The trial court excluded from evidence decedent's written application to another insurance company made in May, 1952. Defendant offered it to show the falsity of answers in the application decedent made to defendant respecting his health, hospitalization and illness materially affecting the acceptance of the risk or hazard assumed. It was excluded on the ground that decedent was not a party to this suit and plaintiff could not be bound by his admissions against interest. This was error. Gilchrist v. Mystic Workers of the World, 188 Mich 466 (Ann Cas 1918C, 757).
After defining the term "sound health," made by the policy a condition precedent to its becoming effective, the trial court instructed the jury with respect to that term that the terms of a life insurance policy are to be construed against the insurer. There was no occasion for construction of the term after the court had already instructed the jury properly that sound health means that insured was free from disease which would seriously affect the soundness of his system and has not had a serious ailment. There was nothing about the term "sound health" to be construed either against or for defendant. Such instruction could only serve to confuse the jury and should not be given on retrial.

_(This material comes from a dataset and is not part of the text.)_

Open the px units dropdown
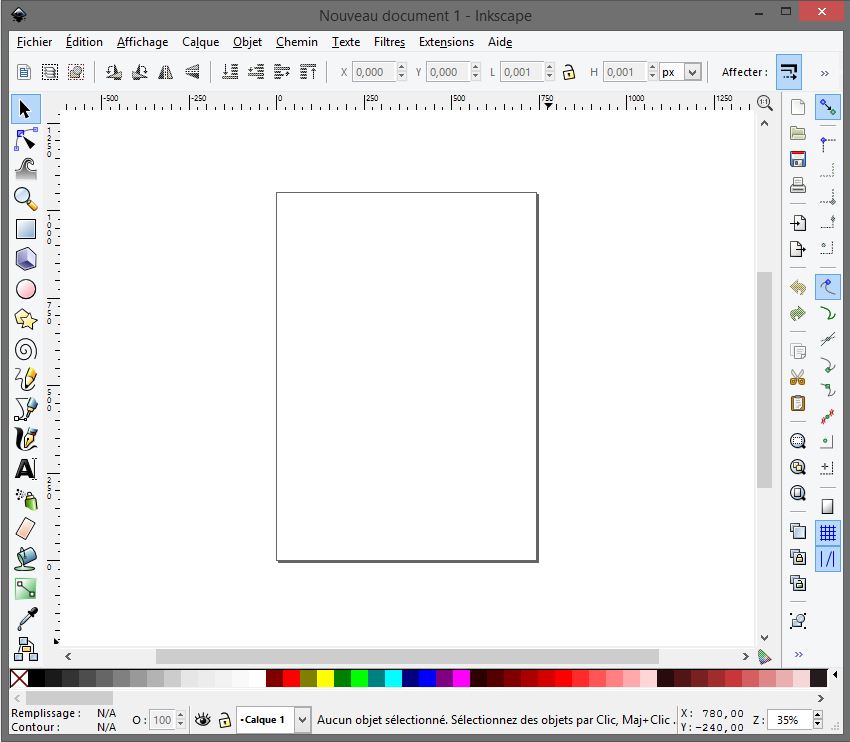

*63 The trial court erred in instructing the jury, in effect, that decedent's misrepresentation of his age to defendant is not evidence of fraud upon which defendant may rely in its claim that the policy was procured through fraud. It is relevant to the question whether decedent intended to deceive defendant and made false representations affecting his acceptability as an insurance risk.
The trial court instructed the jury to the effect that it was necessary for defendant to prove that decedent died from causes directly attributable to his pleurisy condition. This was error. Proofs of the pre-existence of that condition bore on one of the controlling questions, namely, whether decedent was in sound health when the policy issued. To prove that he was not, it was not incumbent upon defendant to show that he later died of that condition. See Western & Southern Life Insurance Co. v. [BAD TEXT] 290 Mich 254.
The court gave instructions, confusing at best, as to which party had the burden of proof with respect to the question of whether decedent was or was not in sound health when the policy issued. After defendant had adduced proofs of decedent's hospitalization, surgery and draining chest wall, the burden then rested on plaintiff to show that all this related to an ailment which did not tend seriously to weaken or undermine his health. Wohlfeil v. Bankers Life Co., 296 Mich 310; Bullock v. Mutual Life Insurance Co., 166 Mich 240.
Order remanding for new trial affirmed. No costs, neither party having prevailed in full.
CARR, KELLY, SMITH, BLACK, EDWARDS, VOELKER, and KAVANAGH, JJ., concurred.